### What to work on
(1) In the forum thread about plastic guides on locker doors, how are the small plastic guides fitted?
(2) List every distinct username that appears as a poster in the forum thread about plastic guides on locker doors.
(3) Write the next part of the forum thread about plastic guides on locker doors, beginning with the reply under the final poster heading.

### Text provided
■ ■ ■

# where to get these "thingys" from !



## The-Cookies (Nov 28, 2010)

hi , on all our locker doors we have on the side of the doors fixed in a groove on all sides a small plastic "thingy", think its to keep the doors level. any idea where i can get more from as these are a bit brittle and a couple have broken.


thanks in advance 
john


----------



## ramblingon (Jul 15, 2009)

Photo would be good.


----------



## kc10 (Jan 28, 2010)

What make is the whatsit? You could always look on the interweb via a doodaa once you know and maybe then you can get the whadyamacallsit Hope this has helped.


----------



## teemyob (Nov 22, 2005)

*maybe look here*

maybe have a look here Skiffy

TM


----------



## The-Cookies (Nov 28, 2010)

ok description because its parked with that side against a fence.

all around locker door is a groove in the plastic, in this on all sides sits one or two of these little plastic guides which i think keeps the locker door cental to the frame. they are fitted by putting in the groove and twisting to stay in place.


----------



## ramblingon (Jul 15, 2009)

■ ■ ■

### Information provided

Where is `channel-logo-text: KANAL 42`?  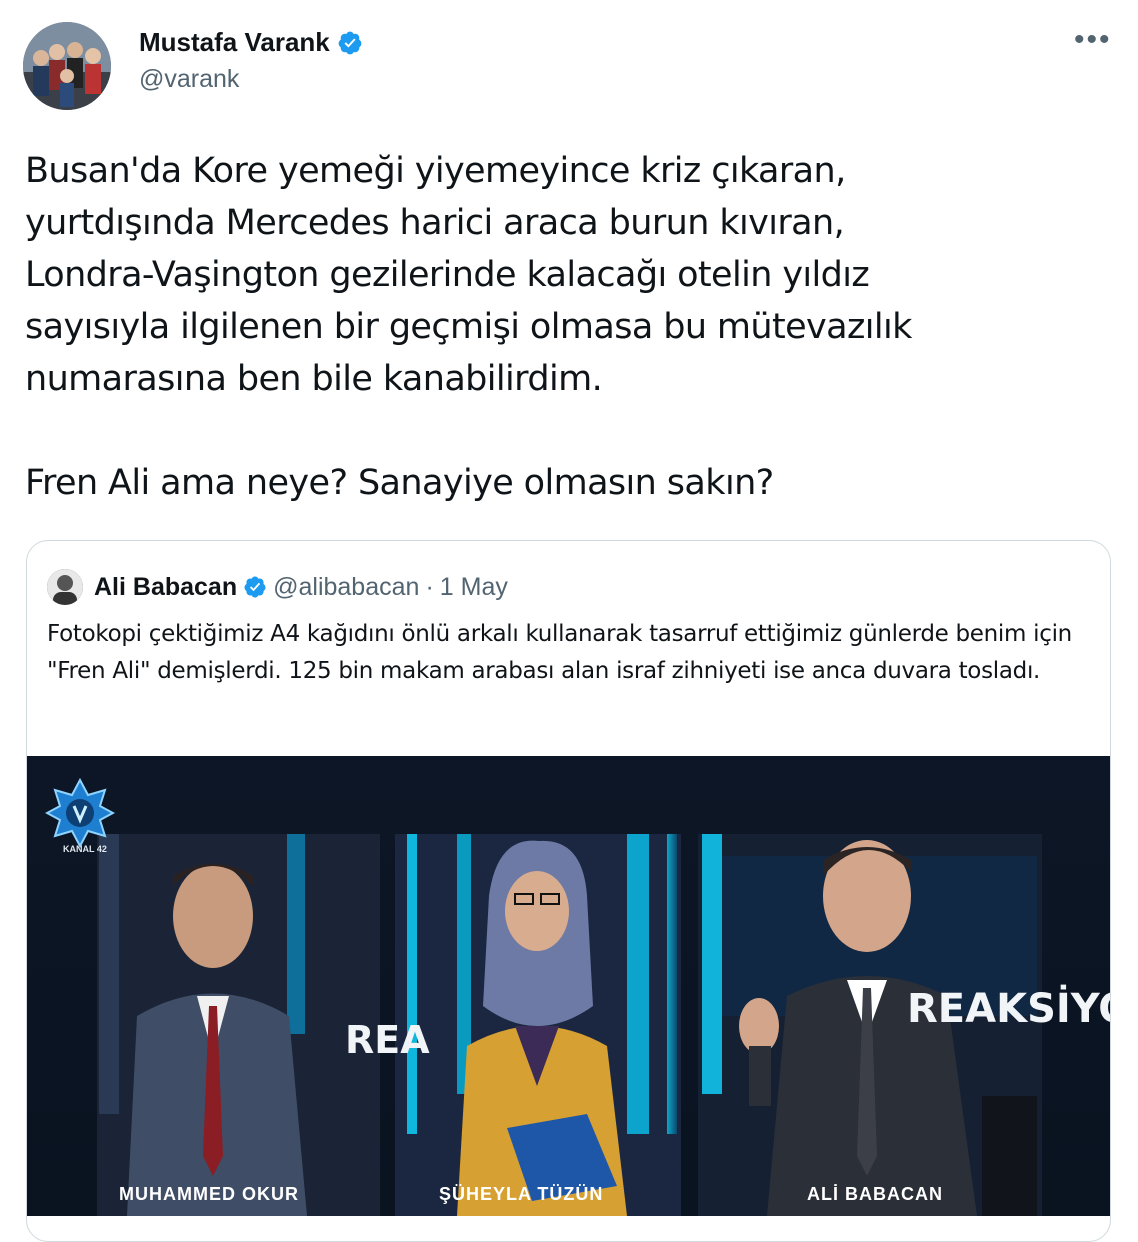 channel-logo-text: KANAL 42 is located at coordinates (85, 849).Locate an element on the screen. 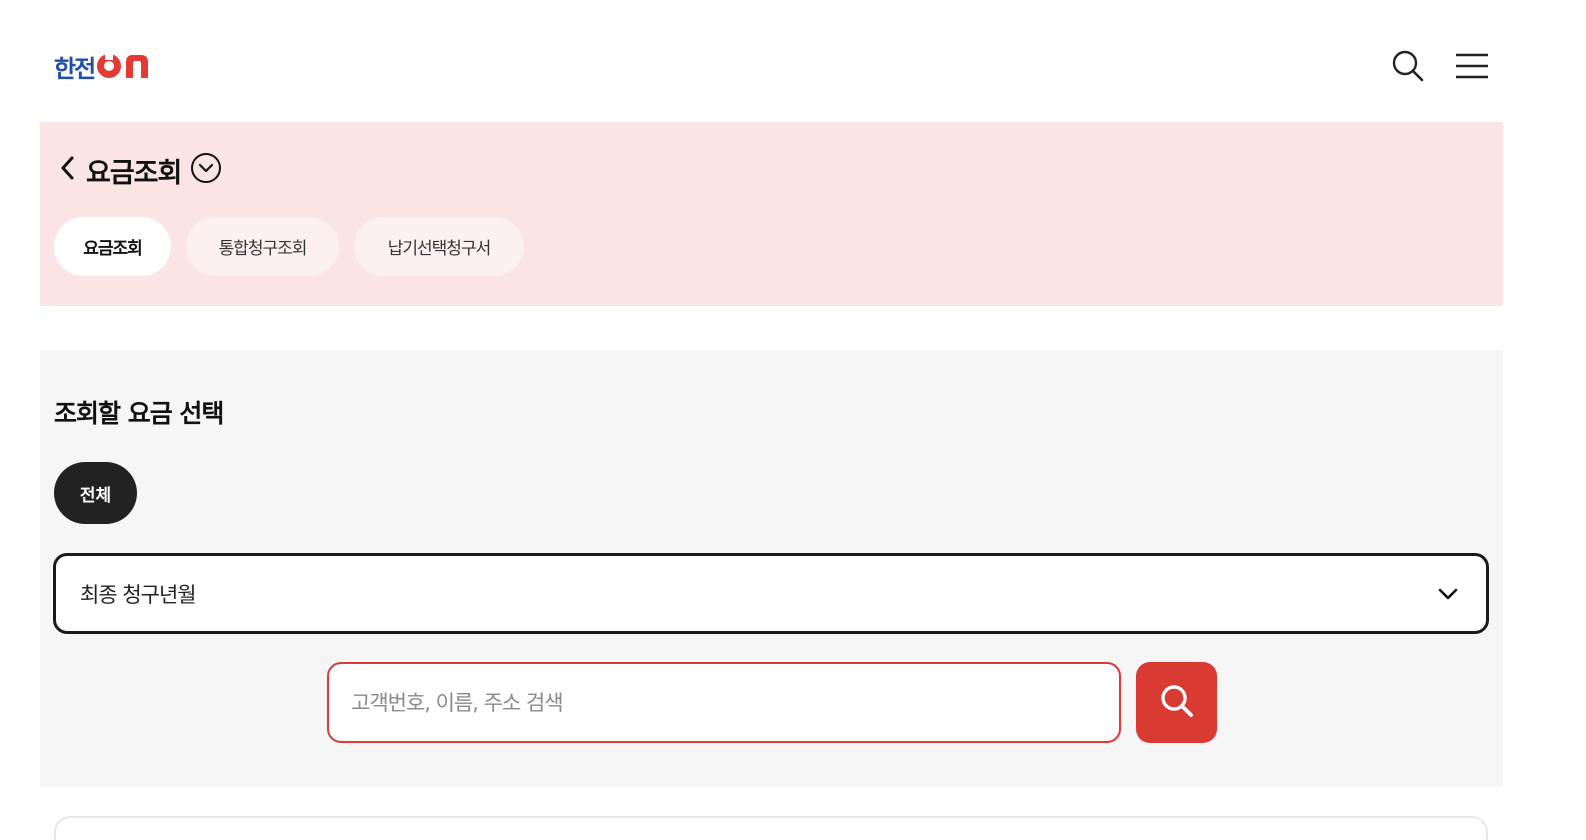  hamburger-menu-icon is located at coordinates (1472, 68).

■ ■ ■

### Answers below
(1) They are placed in the groove and twisted so they stay in place.

(2) The-Cookies, ramblingon, kc10, teemyob

(3)
Are they holding the door frame in place or acting as a door stop or both even -the description reminds me of the twist fittings that hold plastic cat carriers together, but I could be completely incorrect, best to supply a photo or contact the manufacturer they may have a part number. If worse comes to the worst, take a perfect one out and try to make one.


----------



## The-Cookies (Nov 28, 2010)

ok got van out and here are the pictures of these things any one now know what they are and where to buy some ?


----------



## ramblingon (Jul 15, 2009)

See what you mean definitely a thingamabob, it looks to enable the door to just jam I expect the front bit of it crushes when the door is
closed so it maybe a "combined door stop and slam buffer".

That is what I would search for.


----------



## The-Cookies (Nov 28, 2010)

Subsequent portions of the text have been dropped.